What's Not In The Box
I’m not going to fault the Heroes’ Handbook for only bringing you up to level four, or for not including every single playable race. It’s meant as a demo for Starfinder, after all. Going from level 1-4 is a perfectly respectable beginner campaign, and showing off the new races (while teasing that you can play as your old favorites in the full version) is a great hook.
What I am going to fault it for is including absolutely nothing about starships. No premade ship, no plug-and-play method for building one, no basic rundown of what you can do with it; if all you read was the Heroes’ Handbook you wouldn’t even know that you could have a starship.
Perhaps Paizo felt that it would be too much to throw at players all at once - the ship combat system is basically like having to learn Attack Wing on top of Pathfinder - but it’s such an important part of the game that I can’t just let it be completely overlooked. Starfinder with no starships is just sci-fi Pathfinder; and while I am a ride-or-die Pathfinder fan, I’d really like to see Starfinder show off what makes it different, not just all the ways it’s similar to an already-beloved game. Leaving out starships also means that new players might be blindsided when they get the full rulebook and realize that there’s a whole other game inside their game.
What’s missing from the Game Master’s Guide is really a matter of quantity and variety. It gives you all the basic stuff: Generic loot, some different types of enemies, and rules and tips for the situations you’re most likely to encounter. It’s enough to let you run a bare-bones low-level campaign, but you’ll need to buy more sourcebooks to really get into the meat of Starfinder.
|I mean, there are only two loot tables. By Paizo standards, that's barely enough to loot a goblin!|
Still, the Game Master’s Guide is a perfectly fine, if small, slice of Starfinder that does a fine job of getting you hungry for more.
Is It Worth Buying?
Yes. The Beginner Box really is perfect for beginners; not necessarily even new Starfinder players, but people who are new to tabletop gaming in general.

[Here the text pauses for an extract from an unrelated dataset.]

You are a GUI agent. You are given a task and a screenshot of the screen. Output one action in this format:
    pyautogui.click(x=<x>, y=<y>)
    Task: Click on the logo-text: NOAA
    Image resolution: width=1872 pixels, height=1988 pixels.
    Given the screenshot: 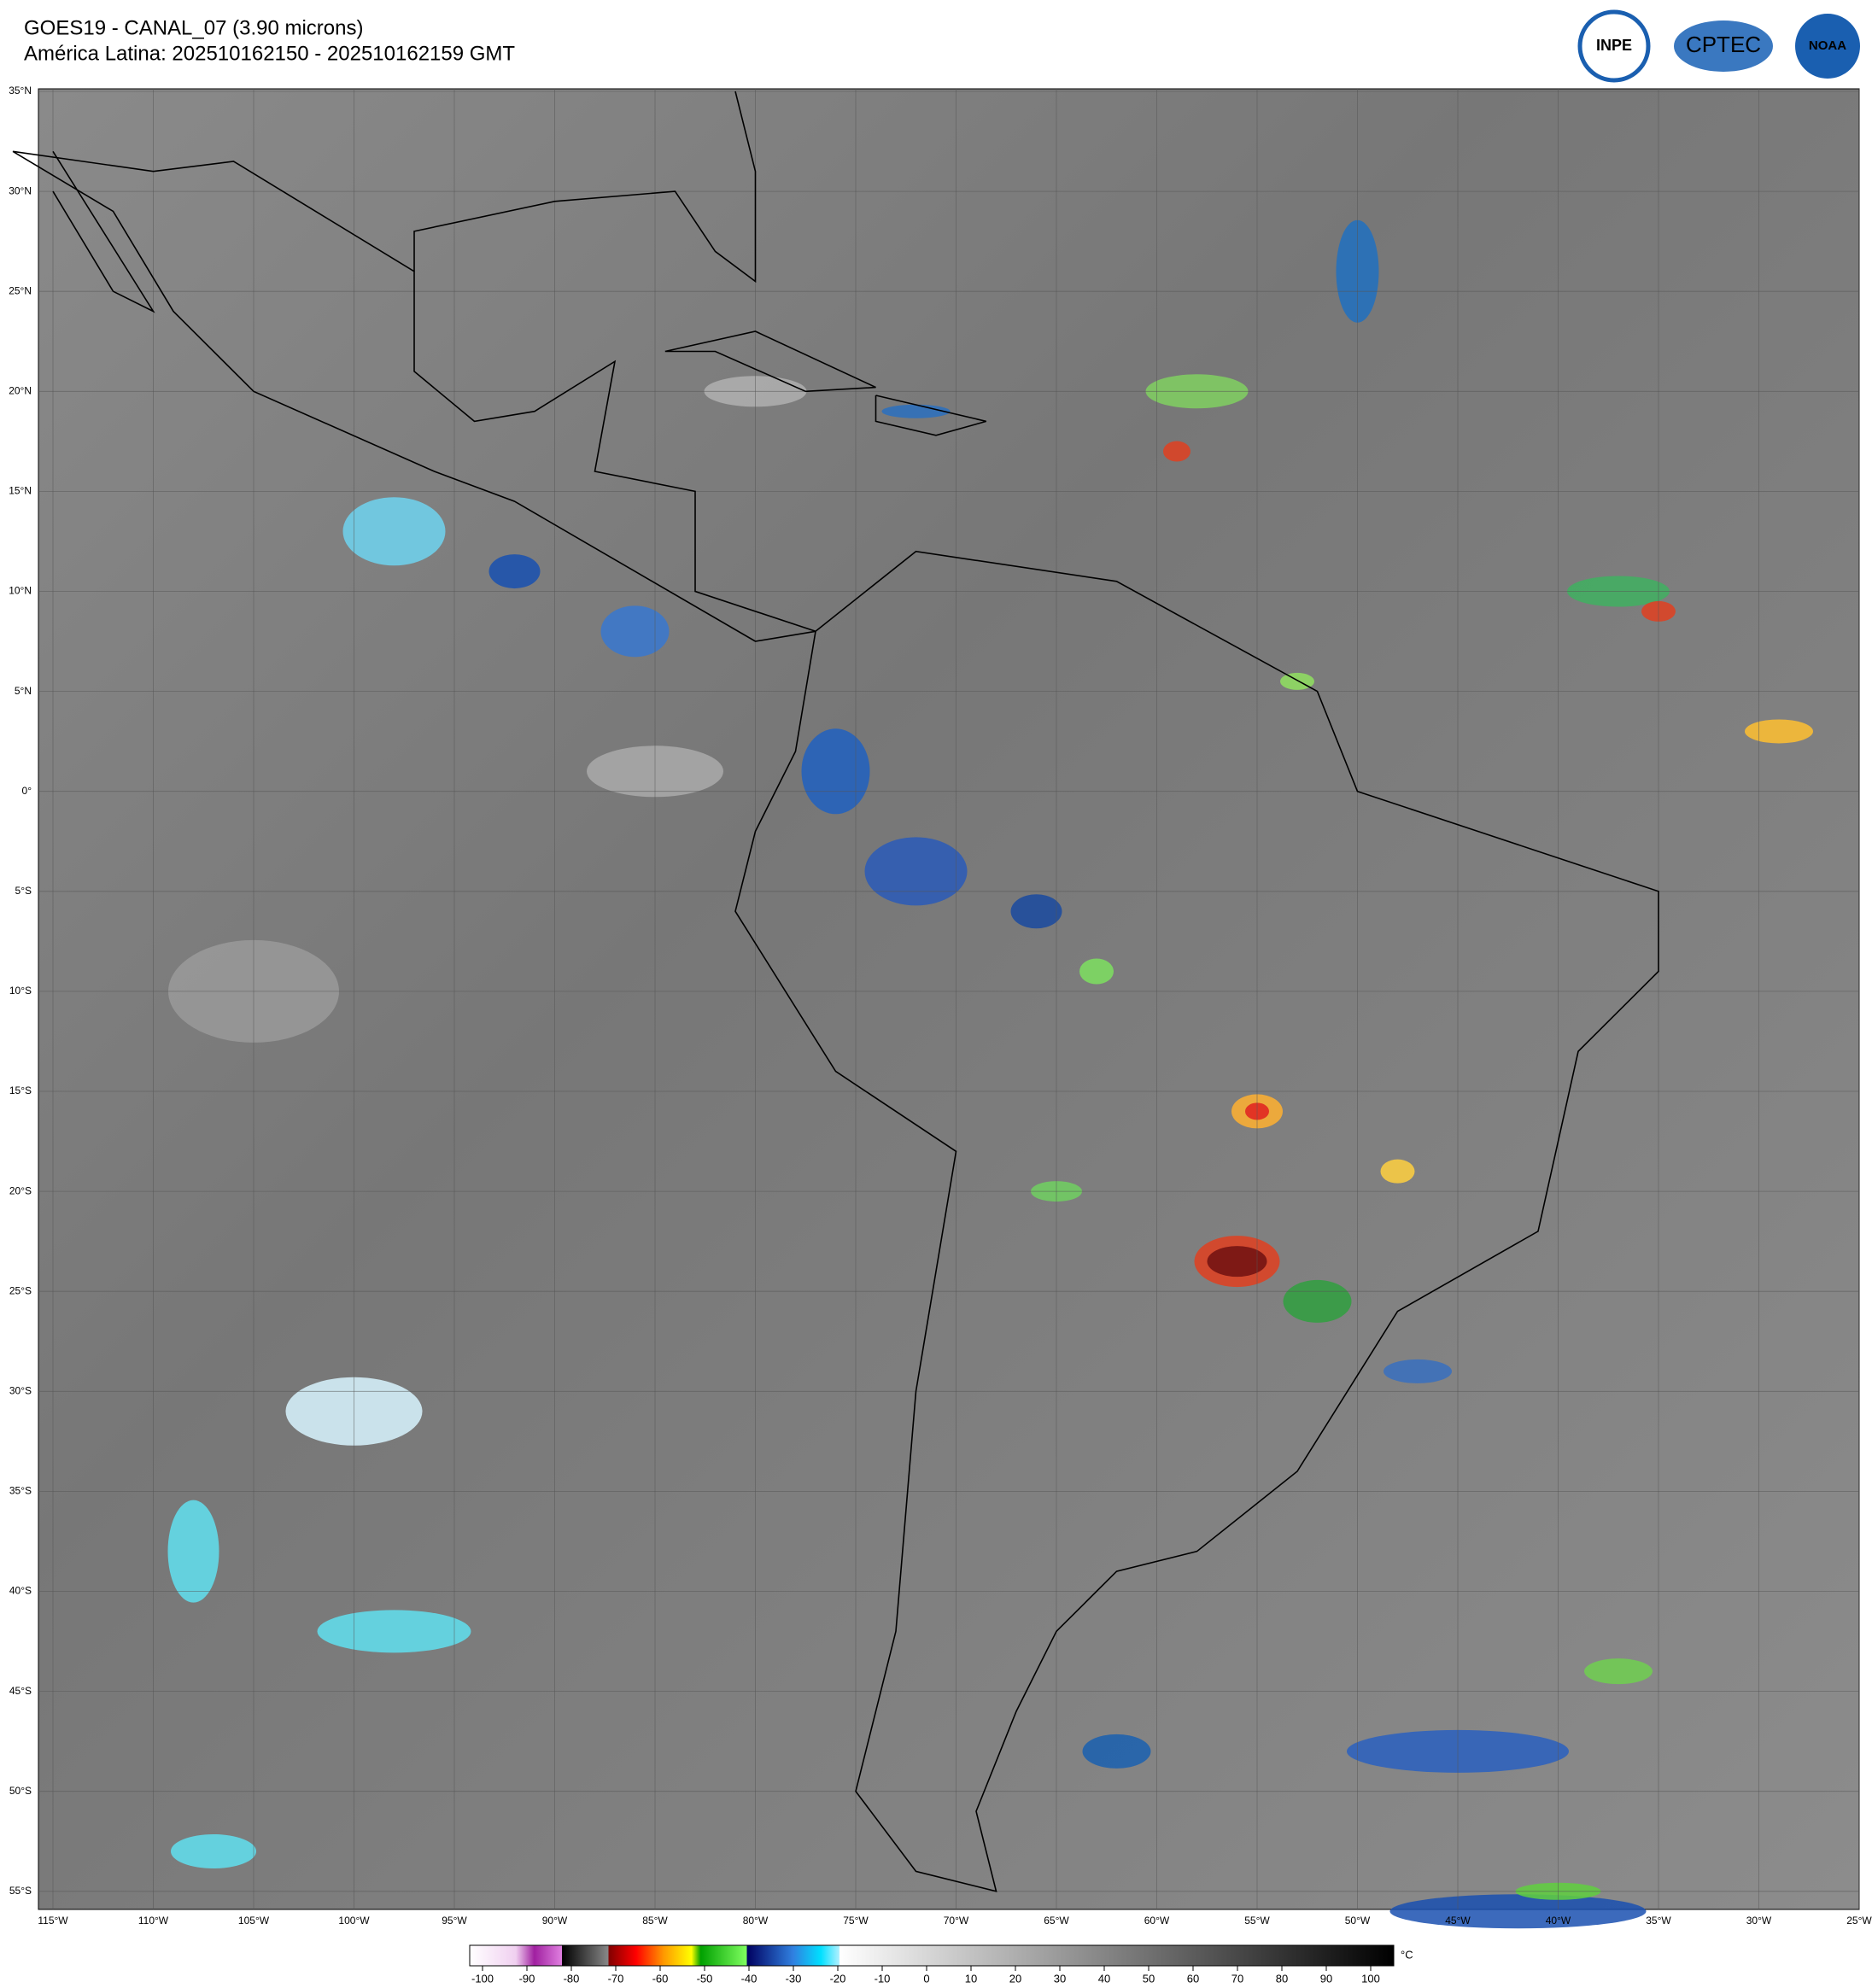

A decent game mat alone could run you $15-$20; throw in a set of dice and you’re paying more than half the cost of the Beginner Box already. That, plus the cardboard pawns (which include a lot of generic enemies like “drow,” “aeon guard,” etc.) make the box worth the $40 just for the accessories that come with it. The rulebooks are almost incidental, though they are (for the most part) a great introduction to Starfinder.
|A highlight of the box is the pile of tokens you get - a modest but easy way to add visuals to your game.|
The only people I wouldn’t recommend the Starfinder Beginner Box for are… well, people who aren’t beginners. If you’ve already got dice, a play mat, and things to put on the play mat, this box isn’t going to be of much use to you. Some Starfinder-specific standees may be nice to have, but I wouldn’t buy the box just for that. If you’re old hat at tabletops and just looking to try out a new system, you’d be better off taking your $40 and buying the Core Rulebook instead to get the full experience.
Overall, except for the total lack of starships, the Beginner Box is a great introduction to Starfinder and comes with a lot of stuff that can help you out in other RPGs as well. If you’re new to tabletop role-playing, or if you think it’s finally time that you got some of your own stuff to play with, this is well worth the money. On the other hand, if you’re an experienced player looking to try a new system, this may not be the best path into Starfinder for you. The Core Rulebook is nearly the same price, and if you don’t need the accessories that come with the Beginner Box, you are much better off buying that instead.
Have you been wanting to give Starfinder a shot, and didn't know where to begin? Maybe you are entirely new to RPGs, or this is your first time running a Sci-Fi based game; all of these are great reasons to check out this starter set. If you've wanted an excuse, this is it. Good luck out there in the galaxy - make sure you bring a good crew along for the ride!